Patients going beyond treatment time are the bane of orthodontic practice. We orthodontists bring this ubiquitous problem on ourselves by and large for any number of reasons we have discussed before. It is vitally important to understand how many people in our practices are overtime if we want any chance of minimizing this problem. If you have associates working in your business this is doubly important (at least doubly).

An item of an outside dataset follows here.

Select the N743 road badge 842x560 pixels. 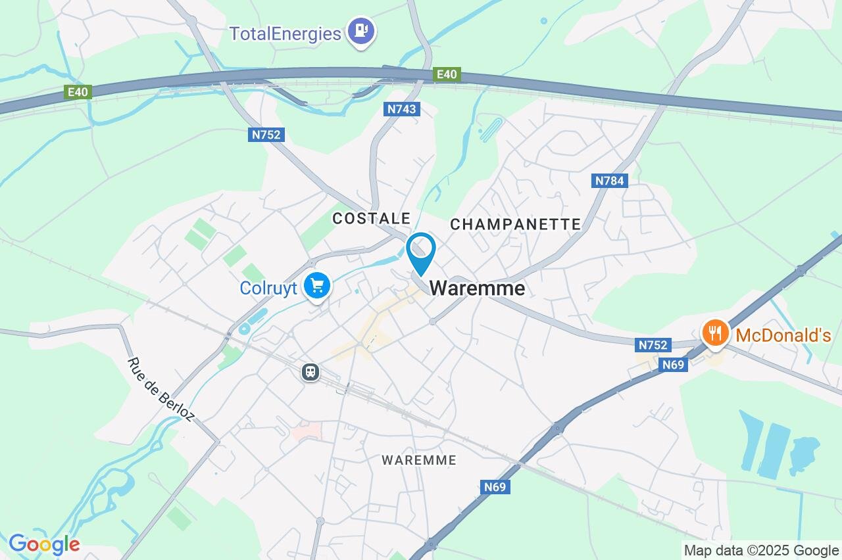click(402, 109)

The way we combat the tendency for overtime patients to accumulate is simple but not easy to do consistently because it takes time and effort. First run an overtime report in your software to get an idea of the percentage of overtime patients you have. This is great perspective but it is far to impersonal to make a serious impact. Next, and most importantly, create a spreadsheet and print it out and keep a physical copy in the clinic in a prominent place. The spreadsheet can be composed of anything you like but we use the following:

  • Patient name
  • Start date
  • Estimated completion date
  • Months overtime
  • Reason for overtime
  • How many more visits to finish patient
  • Doctor signature

Every single time we see a patient that is overtime or close, the chair side assistant has the doctor fill out this form in their own hand and sign the sheet. At our end of day meeting we look at the overtime sheet and make sure it’s fully completed and make sure the plans to finish the case are documented in the patient charts. The act of doing this seems redundant and overkill but what you track improves and by filling out this form for every overtime patient you’ll be forced to face the cases that aren’t going well in your practice instead of ignoring them like we orthodontists prefer to do. Not all cases go well – that’s just a fact of life. Our patients are best served when we avoid overtime but it is certainly our duty to focus on finishing these overtime cases.

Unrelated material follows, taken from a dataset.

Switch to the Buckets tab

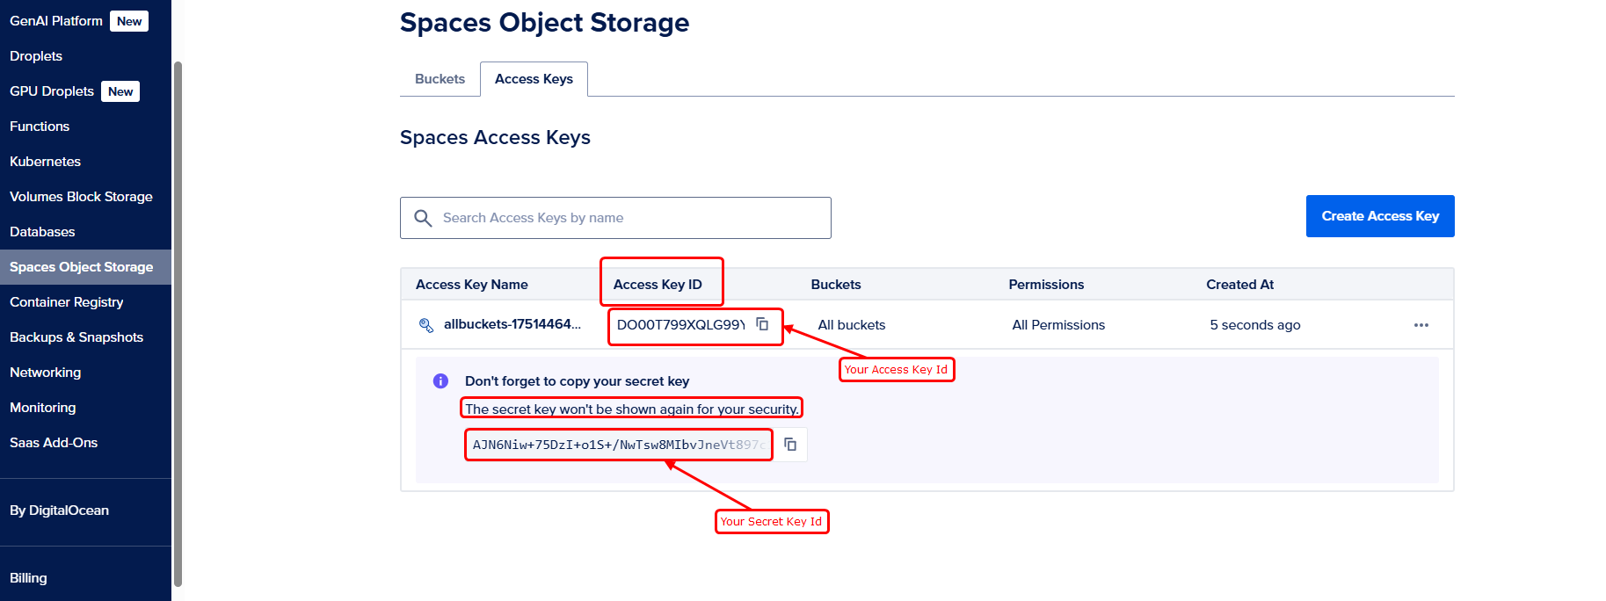[x=440, y=79]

One final suggestion – if the patient has been in braces loner than 30 months and they will not finish in the next visit or two then it is probably a great time for a braces vacation.

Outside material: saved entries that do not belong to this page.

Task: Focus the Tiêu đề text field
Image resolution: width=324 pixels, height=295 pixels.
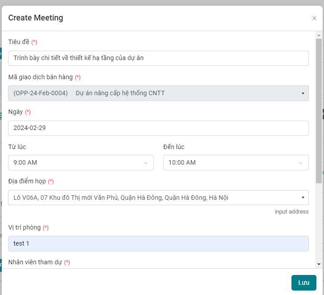Action: [x=158, y=58]
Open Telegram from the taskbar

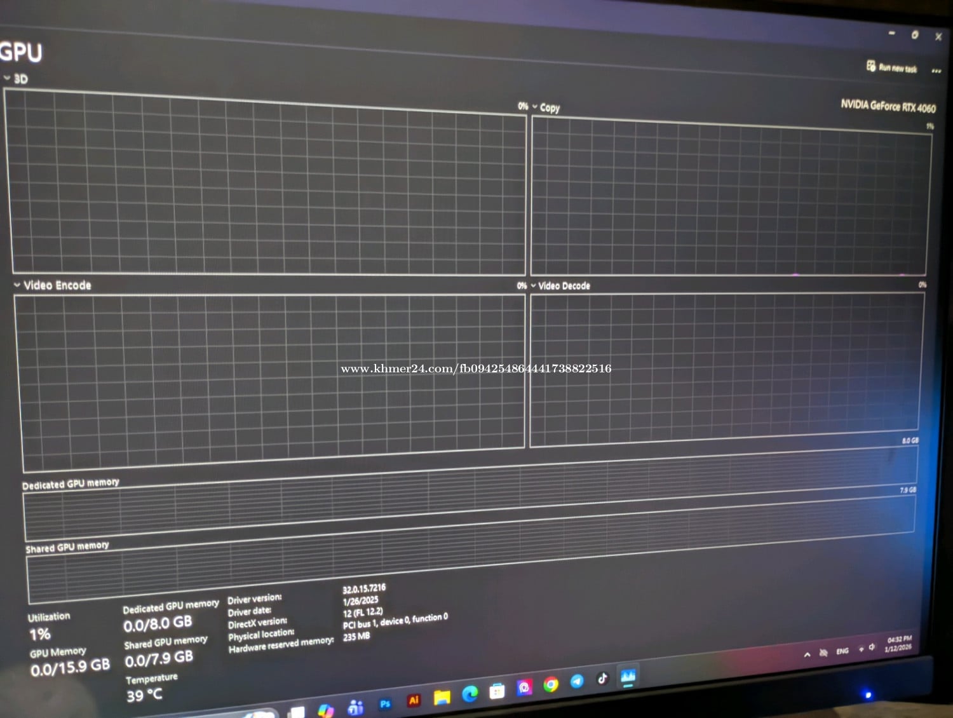coord(577,681)
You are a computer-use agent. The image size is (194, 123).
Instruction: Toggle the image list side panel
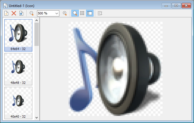(x=90, y=13)
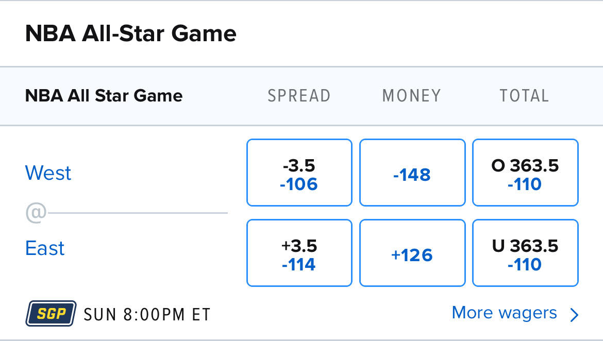Click the @ symbol between teams

pos(36,213)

4 thoughts on “A System for Minimizing Overtime Patients

  1. thank you great points. Question: how do you deal with those who missed some appointments or payments, have balance and are in treatment for over 24 months? Lets say they have no money to pay more than their estimated monthly and what to do then? Please advise. Thank youi

  2. Have everyone on autodraft to avoid that situation is the way to go. But no matter what you do you will always have some outliers and with those you have to come up with custom deals for each. You can only plan for what happens 95% of the time and you have to just wing the rest!

  3. thank you. That is been a problem lately with those cases finished “too soon” but that is a good idea to have an associate sign the paperwork for each overtime chart.